Per un po' d'allegria al Festival del cinema di Roma
Troppo cinema educativo, che indugia su scene poco realistiche. Poi per fortuna arriva Robert Redford
Prima di vincere l’Oscar, Barry Jenkins con “Moonlight” aveva aperto due anni fa la Festa di Roma. Torna con il nuovo film, “Se la strada potesse parlare”, tratto dal romanzo di James Baldwin: attivista per i diritti civili dei neri non da tutti amato perché parlava di omosessualità, e le Black Panther trovavano la faccenda disdicevole (il film sarà nelle sale italiane a febbraio, per un anticipo c’è il romanzo Rizzoli).
E’ l’occasione per misurare l’effetto del successo su un regista alle soglie dei quarant’anni. Oltre che per calcolare la distanza tra un libro rivoluzionario uscito nel 1974, e un film ripiegato sul melodramma, con abiti e colori che sembrano usciti dalla tavolozza di Douglas Sirk. C’è anche un tappeto di foglie cadute, per far passeggiare i due fidanzatini, ben intonate al colore degli abiti. Abbiamo capito che si amano, e lei è incinta, ma siccome conosciamo anche l’arrabbiato James Baldwin sappiamo che l’idillio non durerà. Rimane fissa la tavolozza dei colori, estesa alle tappezzerie e a certi stampati ricercatissimi: il regista li ha scelti e inquadrati con cura, notarli non è segno di cinismo bensì di rispetto per il lavoro altrui.
Voce fuori campo, purtroppo.

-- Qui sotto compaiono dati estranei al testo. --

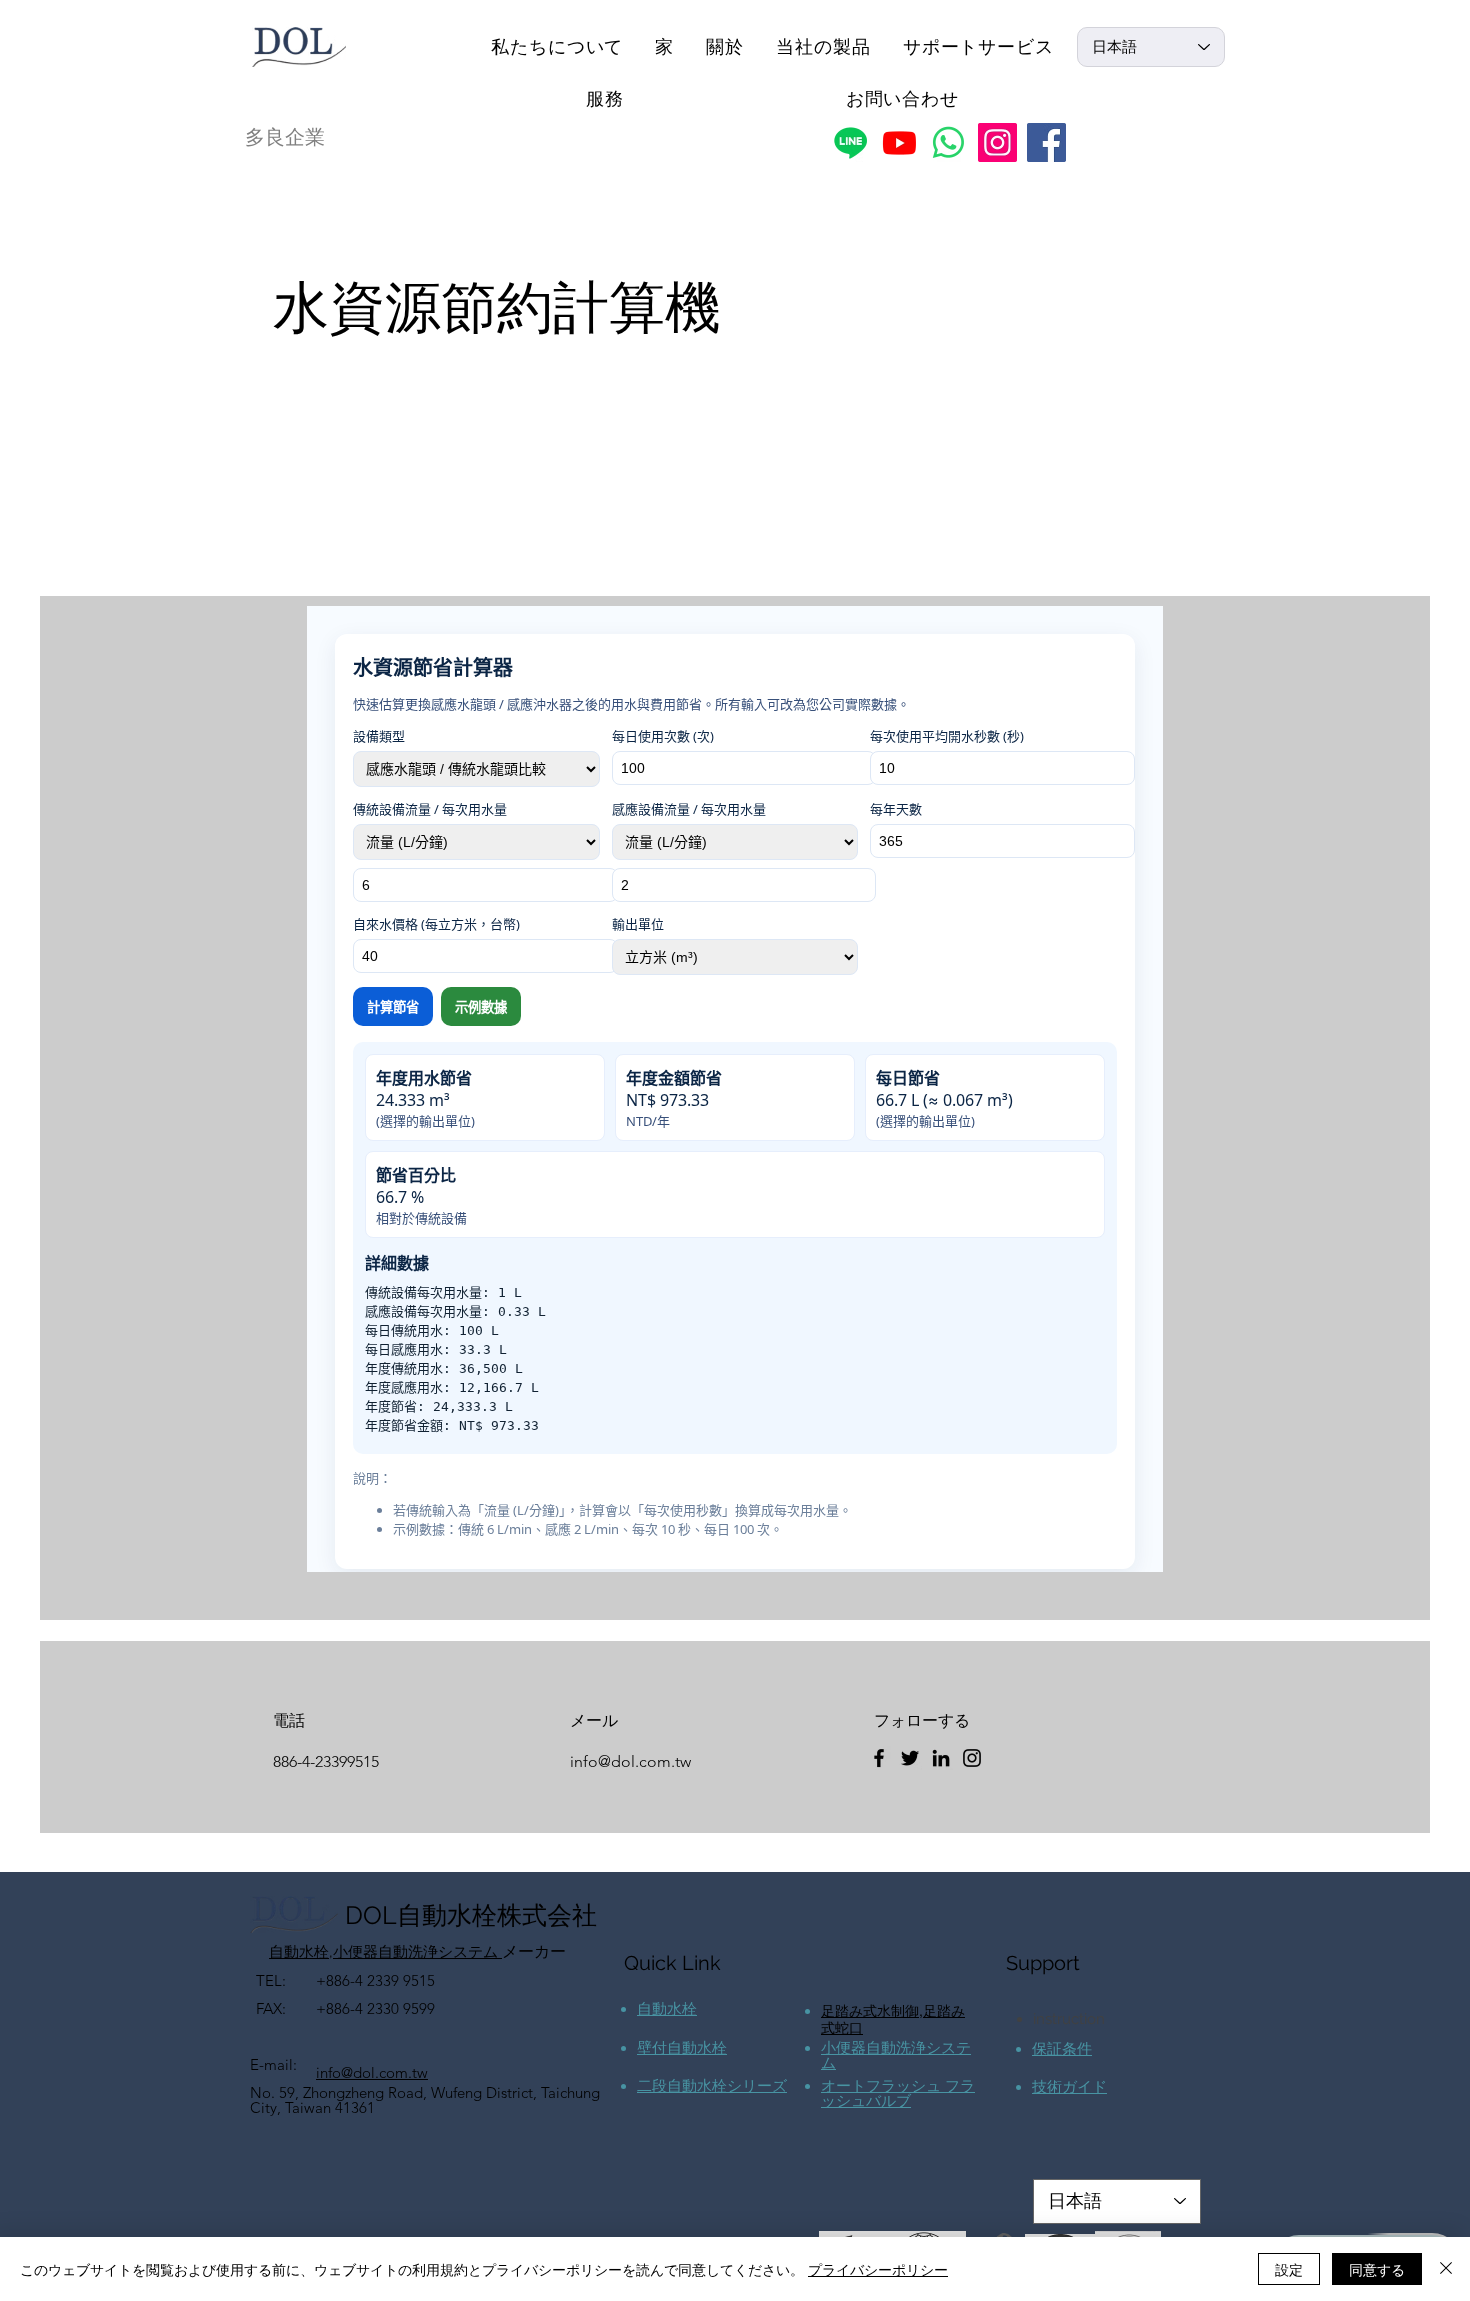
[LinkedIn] (941, 1758)
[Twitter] (910, 1758)
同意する (1377, 2269)
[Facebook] (1046, 142)
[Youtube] (899, 142)
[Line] (850, 142)
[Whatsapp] (948, 142)
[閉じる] (1446, 2269)
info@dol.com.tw (630, 1761)
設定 (1289, 2269)
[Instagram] (997, 142)
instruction (1069, 2019)
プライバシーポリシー (878, 2269)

Il difetto numero uno quando si adattano i romanzi. Tornerà e tornerà. Tish (l’attrice KiKi Layne) racconta che con Fonny (l’attore Stephan James) si conoscono da quando facevano il bagnetto insieme. La famiglia di lei festeggia il pupo in arrivo, la famiglia di lui un po’ meno. Sappiamo che Fonny è stato ingiustamente accusato di stupro, e che le giurie sono prevenute contro i neri (ma la coppia si trova un loft dove vivere, e lui comincia a fare sculture, bruttine in verità ma è il suo modo di esprimersi). La regia del miracolato Barry Jenkins – francamente, l’Oscar era un po’ troppo, anche se tra i candidati non ci fosse stato “La La Land” di Damien Chazelle – indugia su tutto. Riunioni familiari e prima notte insieme: delicata, romantica, assai poco realistica per due ventenni (anche quando le lezioni non arrivavano da YouPorn). Piacerà, farà versare lacrime, avrà un grande avvenire nelle scuole.

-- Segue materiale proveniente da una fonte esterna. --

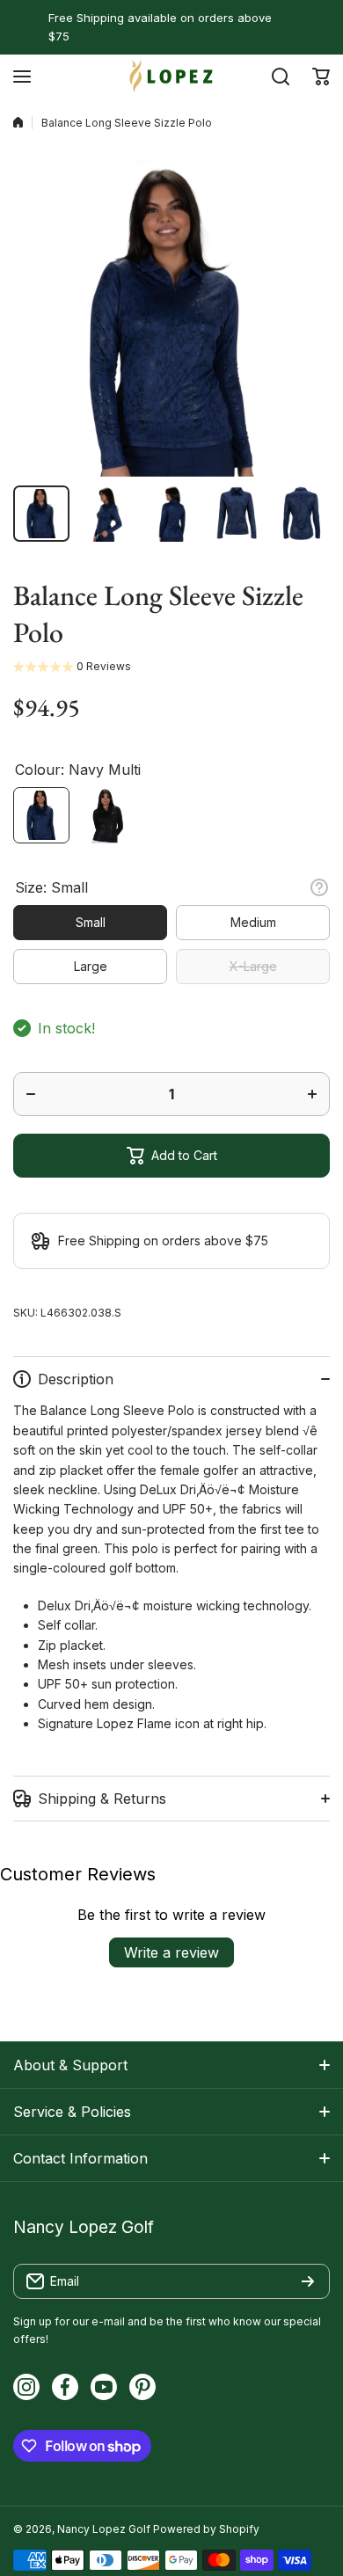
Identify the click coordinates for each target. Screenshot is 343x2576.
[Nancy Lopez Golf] (171, 76)
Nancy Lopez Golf (103, 2529)
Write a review (171, 1952)
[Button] (319, 887)
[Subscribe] (308, 2281)
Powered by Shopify (206, 2529)
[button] (321, 76)
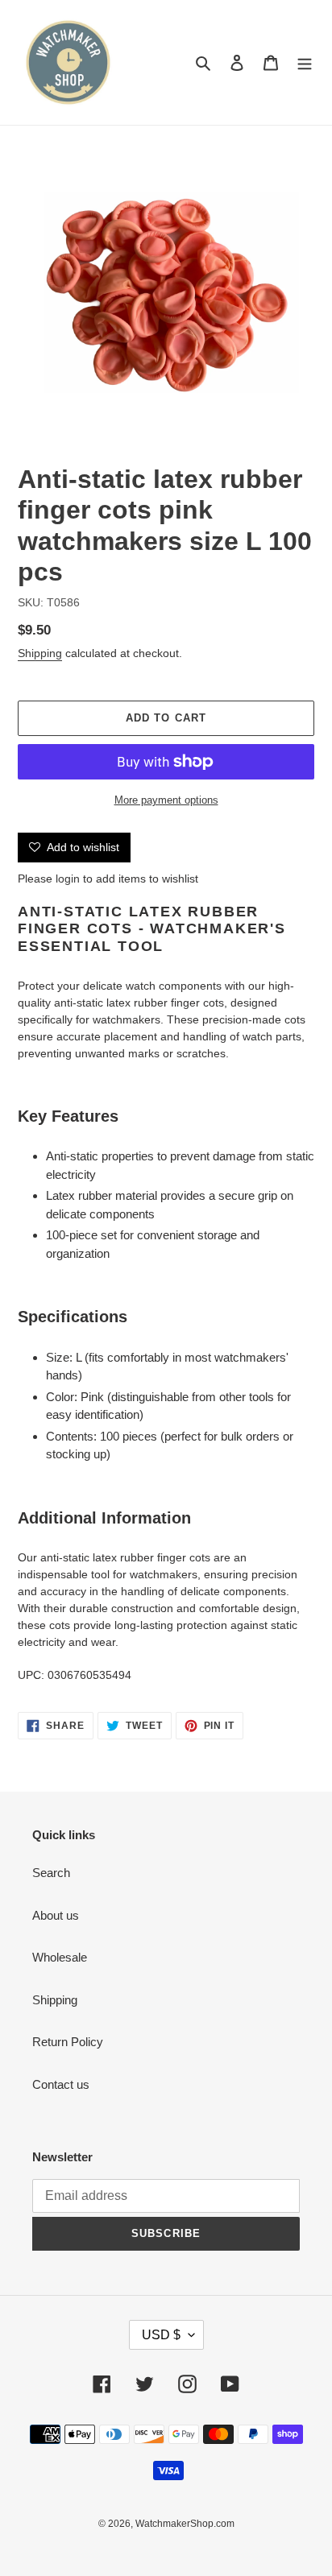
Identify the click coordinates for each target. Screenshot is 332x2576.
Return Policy (67, 2042)
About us (55, 1915)
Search (51, 1872)
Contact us (60, 2084)
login (68, 878)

Il messaggio educativo vince sul cinema anche in “La diseducazione di Cameron Post” di Desiree Akhavan, regista americana di origini iraniane (nelle sale a fine ottobre). “Rieducazione” forse era un titolo pochino più invitante, per la storia di una ragazza – Chloë Moretz, bravissima come sempre, gli altri attori spariscono – mandata in una comunità religiosa che rieduca gay e lesbiche. Una serie di obbrobri, preghiere, condizionamenti, gruppi di supporto, attorno a una trama ridotta al minimo. Siamo chiamati a deplorare, e deploriamo (senza troppo entusiasmo per il cinema educativo).
Timothée Chalamet ha dichiarato che non intende passare il resto della sua vita a rilasciare autografi su pesche mature (chi ha visto “Chiamami con il tuo nome” di Luca Guadagnino capirà). In “Beautiful Boy” di Felix Van Groeningen – già regista dello strappacuore “Alabama Monroe” – fa il figlio drogato di Steve Carrell. Smette, ricomincia, smette di nuovo, ricomincia senza altri apparenti motivi che “mi fa stare bene”.
Per un po’ di allegria, finalmente, c’era alla Festa di Roma l’ultimo film con Robert Redford, gentiluomo rapinatore di banche in “The Old Man & the Gun”, scritto e diretto da David Lowery. La vera storia di Forest Tucker, molte volte arrestato e molte volte scappato dal carcere, scavando tunnel o buttandosi nel cassone della biancheria sporca. Piccolo ruolo di Tom Waits, che fa sempre notizia.